There are now established links between Boko Haram in Nigeria which is fast becoming the hub of terrorism in the Sub-West African region, and Al-Qaeda in the Islamic Maghreb (AQIM) and the Al-Shabab in Somalia and Arabian Peninsula. The cooperation between these terror groups include training, logistics, sharing of intelligence and operational modes.
Mr. Chigozie Ubani, a security expert in a television interview, acknowledged that although the Federal Government is doing a lot to tackle menace of Boko Haram insurgency, more can be done in terms of funding. “For example, in the United States after the 9/11 attack, the focus was on Osama bin Laden. They went for him and tracked him down. Osama was worth over 300 million USD.”
He called for increased funding to motivate security operatives. “Government can match the funds the insurgents are getting. Again it is important to stifle the sources of funds for the insurgents. Sources of funds for Boko Haram must be traced. Some people and businesses are funding the sect. They are either buying favour for security purpose, some are buying safety by funding criminality.”

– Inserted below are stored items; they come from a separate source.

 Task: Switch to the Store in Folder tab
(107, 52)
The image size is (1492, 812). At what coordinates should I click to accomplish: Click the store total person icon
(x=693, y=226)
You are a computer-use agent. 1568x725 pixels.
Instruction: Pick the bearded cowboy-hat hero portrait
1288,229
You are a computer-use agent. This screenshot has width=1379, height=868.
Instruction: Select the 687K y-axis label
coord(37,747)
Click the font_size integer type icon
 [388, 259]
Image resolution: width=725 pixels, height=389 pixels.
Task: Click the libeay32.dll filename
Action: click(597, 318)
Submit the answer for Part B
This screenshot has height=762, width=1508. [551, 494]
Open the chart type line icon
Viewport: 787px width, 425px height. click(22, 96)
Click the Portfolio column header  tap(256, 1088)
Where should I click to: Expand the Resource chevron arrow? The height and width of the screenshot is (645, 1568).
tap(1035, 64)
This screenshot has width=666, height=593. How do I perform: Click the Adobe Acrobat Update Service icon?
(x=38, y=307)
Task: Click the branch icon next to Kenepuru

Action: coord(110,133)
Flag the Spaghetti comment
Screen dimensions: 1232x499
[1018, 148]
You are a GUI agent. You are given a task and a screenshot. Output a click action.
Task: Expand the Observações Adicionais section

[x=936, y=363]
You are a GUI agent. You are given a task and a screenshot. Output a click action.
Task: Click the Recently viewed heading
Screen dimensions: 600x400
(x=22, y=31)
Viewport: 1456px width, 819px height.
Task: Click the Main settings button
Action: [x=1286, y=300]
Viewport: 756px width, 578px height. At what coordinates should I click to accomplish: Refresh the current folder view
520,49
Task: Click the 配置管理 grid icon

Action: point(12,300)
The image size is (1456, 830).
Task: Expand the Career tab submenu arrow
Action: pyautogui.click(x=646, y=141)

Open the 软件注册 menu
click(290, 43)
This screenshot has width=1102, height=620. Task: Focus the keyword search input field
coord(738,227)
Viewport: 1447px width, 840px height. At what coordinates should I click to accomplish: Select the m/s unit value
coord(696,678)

Ubani went on: “We need to barricade or fence our borders. Money can be borrowed for this to enhance border security. Wires can be installed and create buffer zones. Our borders should be mapped. If one considers the views of the Lamido of Adamawa that part of his kingdom stretched to Cameroon and can always move away in times of crisis, then it’s obvious that certain interests will resist the fencing of our border.”